Saved data entries:
*** Begin section ***
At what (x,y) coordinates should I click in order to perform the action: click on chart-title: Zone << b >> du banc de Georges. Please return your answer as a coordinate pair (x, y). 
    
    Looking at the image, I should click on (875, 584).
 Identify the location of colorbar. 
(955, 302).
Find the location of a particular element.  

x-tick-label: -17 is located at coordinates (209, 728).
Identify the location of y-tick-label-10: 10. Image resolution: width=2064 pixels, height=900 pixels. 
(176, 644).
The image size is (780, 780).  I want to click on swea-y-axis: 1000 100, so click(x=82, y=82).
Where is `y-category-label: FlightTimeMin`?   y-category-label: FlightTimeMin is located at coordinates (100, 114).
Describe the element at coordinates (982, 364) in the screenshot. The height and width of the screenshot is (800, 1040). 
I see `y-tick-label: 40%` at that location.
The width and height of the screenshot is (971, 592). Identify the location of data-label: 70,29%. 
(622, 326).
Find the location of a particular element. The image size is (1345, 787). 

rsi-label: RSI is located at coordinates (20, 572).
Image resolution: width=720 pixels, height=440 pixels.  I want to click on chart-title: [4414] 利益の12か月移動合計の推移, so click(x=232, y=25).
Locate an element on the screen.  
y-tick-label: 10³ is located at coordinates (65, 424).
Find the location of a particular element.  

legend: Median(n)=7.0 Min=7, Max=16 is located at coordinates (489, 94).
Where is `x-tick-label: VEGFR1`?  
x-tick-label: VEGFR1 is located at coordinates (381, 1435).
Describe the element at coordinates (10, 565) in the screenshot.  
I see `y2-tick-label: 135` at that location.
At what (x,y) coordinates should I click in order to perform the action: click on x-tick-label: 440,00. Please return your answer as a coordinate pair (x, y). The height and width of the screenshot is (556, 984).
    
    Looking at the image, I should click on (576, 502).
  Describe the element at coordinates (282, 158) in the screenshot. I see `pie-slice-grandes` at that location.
*** End section ***
About this task:
Reproduce every item above word for word, without any changes.

Solved problem:
At what (x,y) coordinates should I click in order to perform the action: click on chart-title: Zone << b >> du banc de Georges. Please return your answer as a coordinate pair (x, y). 
    
    Looking at the image, I should click on (875, 584).
 Identify the location of colorbar. 
(955, 302).
Find the location of a particular element.  

x-tick-label: -17 is located at coordinates (209, 728).
Identify the location of y-tick-label-10: 10. Image resolution: width=2064 pixels, height=900 pixels. 
(176, 644).
The image size is (780, 780).  I want to click on swea-y-axis: 1000 100, so click(x=82, y=82).
Where is `y-category-label: FlightTimeMin`?   y-category-label: FlightTimeMin is located at coordinates (100, 114).
Describe the element at coordinates (982, 364) in the screenshot. The height and width of the screenshot is (800, 1040). 
I see `y-tick-label: 40%` at that location.
The width and height of the screenshot is (971, 592). Identify the location of data-label: 70,29%. 
(622, 326).
Find the location of a particular element. The image size is (1345, 787). 

rsi-label: RSI is located at coordinates (20, 572).
Image resolution: width=720 pixels, height=440 pixels.  I want to click on chart-title: [4414] 利益の12か月移動合計の推移, so click(x=232, y=25).
Locate an element on the screen.  
y-tick-label: 10³ is located at coordinates (65, 424).
Find the location of a particular element.  

legend: Median(n)=7.0 Min=7, Max=16 is located at coordinates (489, 94).
Where is `x-tick-label: VEGFR1`?  
x-tick-label: VEGFR1 is located at coordinates (381, 1435).
Describe the element at coordinates (10, 565) in the screenshot.  
I see `y2-tick-label: 135` at that location.
At what (x,y) coordinates should I click in order to perform the action: click on x-tick-label: 440,00. Please return your answer as a coordinate pair (x, y). The height and width of the screenshot is (556, 984).
    
    Looking at the image, I should click on (576, 502).
  Describe the element at coordinates (282, 158) in the screenshot. I see `pie-slice-grandes` at that location.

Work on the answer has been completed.